(6)
「お姉さんが言いたいことって『信頼』とか『信用』が大事って言いたいんですよね? 違いますか?」
拓斗は促されるまま、美雪が求めた解答を述べる。
美雪はその答えに満足したらしく、首を縦に振った。
「その通り。人間ってのはあくまで自分のことを良く見せたい人間なの。『なんで見せたいのか?』っていう解答に関してはさまざまだけど、簡単に言うならば悪い所を見せて幻滅させたくないから」
「そうですね。さっきまでの僕がそうでした」
「うん、その通り。でもね、私から言わせてもらうとそれは大間違い。人間なんだから格好良いところだって悪いところだって、その人の魅力なの。この世の中に悪いことをしない人間はいない。極端な話、犯罪だけじゃない。意味もなく虫を踏み潰したり、誰かを知らずに傷つけてたりする。何気ない行動、何気ない一言、それが全部何かに繋がってる」
「話の幅が広すぎです」
「ごめんね。とにかく私が言いたいのは、その隠してることも話してほしいの。それを聞いて初めて、拓斗くんの求めてる答えを答えられるかもしれないから」
拓斗は小さくため息を吐く。
ここまではっきりと言われてしまうと言わざるをえなくなってしまっていた。
それだけ美雪が真剣だということが嫌というほど伝わってしまったのだ。
が、それでも幻滅されてしまうかもしれないという恐怖が拓斗の心から拭えることはない。それだけ酷いことをしてしまった、と拓斗自身が思っているからだった。
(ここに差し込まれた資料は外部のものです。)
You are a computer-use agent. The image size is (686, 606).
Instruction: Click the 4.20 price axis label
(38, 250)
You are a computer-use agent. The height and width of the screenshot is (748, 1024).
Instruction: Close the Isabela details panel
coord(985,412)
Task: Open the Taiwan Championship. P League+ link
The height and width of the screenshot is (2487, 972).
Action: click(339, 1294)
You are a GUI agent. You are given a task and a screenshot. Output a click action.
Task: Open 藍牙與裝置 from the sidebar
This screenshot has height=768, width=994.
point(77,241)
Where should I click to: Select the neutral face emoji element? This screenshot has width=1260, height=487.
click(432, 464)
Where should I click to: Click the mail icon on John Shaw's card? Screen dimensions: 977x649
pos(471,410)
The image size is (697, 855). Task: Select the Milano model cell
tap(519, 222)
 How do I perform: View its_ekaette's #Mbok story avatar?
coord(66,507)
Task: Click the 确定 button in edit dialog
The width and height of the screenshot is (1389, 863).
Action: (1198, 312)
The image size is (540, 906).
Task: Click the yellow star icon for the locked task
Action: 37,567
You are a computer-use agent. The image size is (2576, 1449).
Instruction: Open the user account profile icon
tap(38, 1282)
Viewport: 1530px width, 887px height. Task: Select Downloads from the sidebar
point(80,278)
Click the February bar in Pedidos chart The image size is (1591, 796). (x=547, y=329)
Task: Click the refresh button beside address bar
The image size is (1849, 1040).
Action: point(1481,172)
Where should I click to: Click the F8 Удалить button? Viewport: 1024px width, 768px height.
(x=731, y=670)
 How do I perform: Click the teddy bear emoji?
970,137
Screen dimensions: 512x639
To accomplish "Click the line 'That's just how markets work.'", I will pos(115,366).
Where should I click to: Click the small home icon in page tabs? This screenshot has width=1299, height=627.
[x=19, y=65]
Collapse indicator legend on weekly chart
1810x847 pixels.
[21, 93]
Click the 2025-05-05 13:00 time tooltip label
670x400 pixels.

「――分かりました。ちゃんと話します。だけど、ほんの少しだけ時間をください」
「うん、それは別にいいけど?」
「あっさり許可を出すんですね?」
「え? どういうこと?」
「お姉さんのことだから、『そういうのは勢いで言うのが一番だよ!』みたいなことを言うのかと思ってました」
「あー……そういうのは勢いで言うのが一番だよ! ほら、はーやーくー!」
拓斗の言葉に乗るように美雪はお茶目に、下手をすれば子供のように拓斗を急かす。
そんな美雪のいきなりの変貌ぶりに拓斗はどう突っ込めばいいのか分からず、言葉が出なかった。
結果、二人の間に沈黙が訪れた。
その沈黙を破ったのは拓斗。
「自分を犠牲にしてまで緊張をほぐしてくれてありがとうございます」
また首から上だけを下げるようにして、お礼を述べた。
「うん……そうだね。本当に犠牲になっちゃったよねー……」
そんなつもりが一切なかったように美雪は視線をわざとらしく逸らし、拓斗の方を見ないように呟く。
「ちょっとだけ心にゆとりが生まれたような気がするんで結果オーライってやつですよ!」
「フォローになってないよ、それ。拓斗くんの意地悪」
「あ、あはは……」
「本当に私が普段はやらないようなことをやっちゃったからいけないんだけどさー」
美雪はそう言いながら唇を尖らせる。
拗ねてる雰囲気出してるけど、やっぱり気を使ってくれたんだ。
拓斗がそう気付くには時間はいらなかった。
だからもう一回、お礼を言うことにした。
「本当にありがとうございます。これで話す勇気が出ました」
「はいはい。私が恥ずかしいから早く話してくれる?」
「そうですね。お姉さんのために話します。あれはその日の放課後のことです」
そう言って、あの日の続きのことを拓斗は話し始める。